Elections In Zimbabwe: Mugabe Should Have Learnt From The Professionals

May 2, 2008

Finally, after more than a month of counting and recounting, the results of the presidential election in Zimbabwe are now known. Opposition leader Morgan Tsvangirai has received 47 per cent of the vote and president Robert Mugabe 43 per cent. We are now told that as none of the candidates have managed to cross the 50 per cent barrier a second round of voting is going to take place.

The problem is, of course, that if these figures were correct they would have been released a long time ago because they would have allowed Mr Mugabe to demand a second round of elections anyway. But now, after weeks of delays, nobody is going to treat these results seriously. And I suspect that even Mugabe’s closest allies are now wondering how on earth they could have messed up a perfectly simple thing like holding an election with a predetermined outcome built into it.

If you ask me, a former election advisor, I think that Robert Mugabe has made a crucial mistake of failing to consult the best people in the business before he ran for another term as president. There are wonderful examples of a serious approach to voting in countries like North Korea, Cuba, Belarus and, of course, Russia. I would even say that Russia is probably much more impressive than the others because it is the only country in the world where voters seem perfectly happy to elect people as their heads of state who are totally unknown to them and who don’t even bother to reveal their political platforms and economic programmes. Both Vladimir Putin, the outgoing president, and Dmitry Medvedev, the incoming president, have been initially plucked from obscurity, refused to reveal their election manifestos and turned down offers to take part in TV debates with their opponents. And yet, both of them miraculously have managed to receive enough votes in the first round of elections to guarantee them victory without the need for a run off. Mr Mugabe should have simply sent his people to Russia, where they would have learnt how to conduct an election and win it conclusively, and things now would have been going swimmingly for him.

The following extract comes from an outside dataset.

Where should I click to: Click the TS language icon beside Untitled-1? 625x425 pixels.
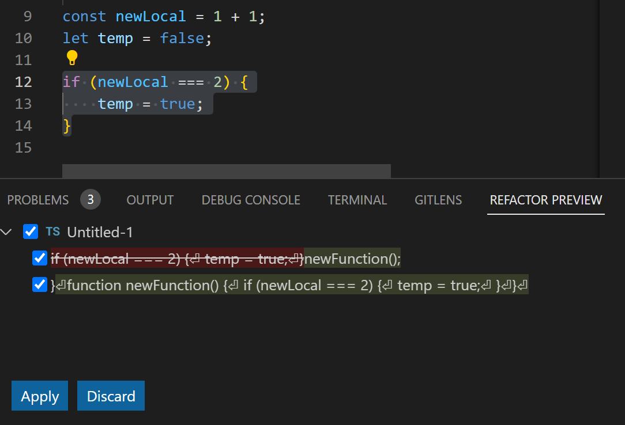pos(52,232)
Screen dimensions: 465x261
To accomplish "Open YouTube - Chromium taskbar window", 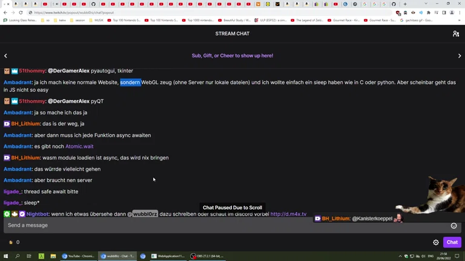I will tap(78, 256).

Another option for Mr Mugabe would have been to hire former British Prime Minister Tony Blair as his election advisor. Mr Blair, in my opinion, performed a miracle in 2005 when he won the general election which, by all standards, he should have lost. Hardly anyone in the country at the time could stand the sight of Blair and yet he pulled in a healthy percentage of the votes and even managed to get a 66 – rather a telling figure I should say – majority in the House of Commons. Mr Mugabe could have learned a thing or two from Mr Blair about creative fund raising and about introducing postal voting that opens up so many opportunities for political parties that have a problem with convincing the electorate to vote for them.

Instead Mr Mugabe created a serious problem for himself and now he has to send his men to terrorise the opposition and the voters, and that doesn’t look good at all. Putin and Blair would have never have sunk so low. They are slick operators and get things done brilliantly. Both have an ability to put a good spin on any piece of bad news and convince people and the whole world that things are going splendidly in their respective countries, that the economy is booming, that crime is falling, that education is getting better and that generally most people are feeling good about themselves. And even though things are not exactly as they say they are, people still seem to vote for them in large numbers.

That is how elections are won, Mr Mugabe. Learn from the professionals.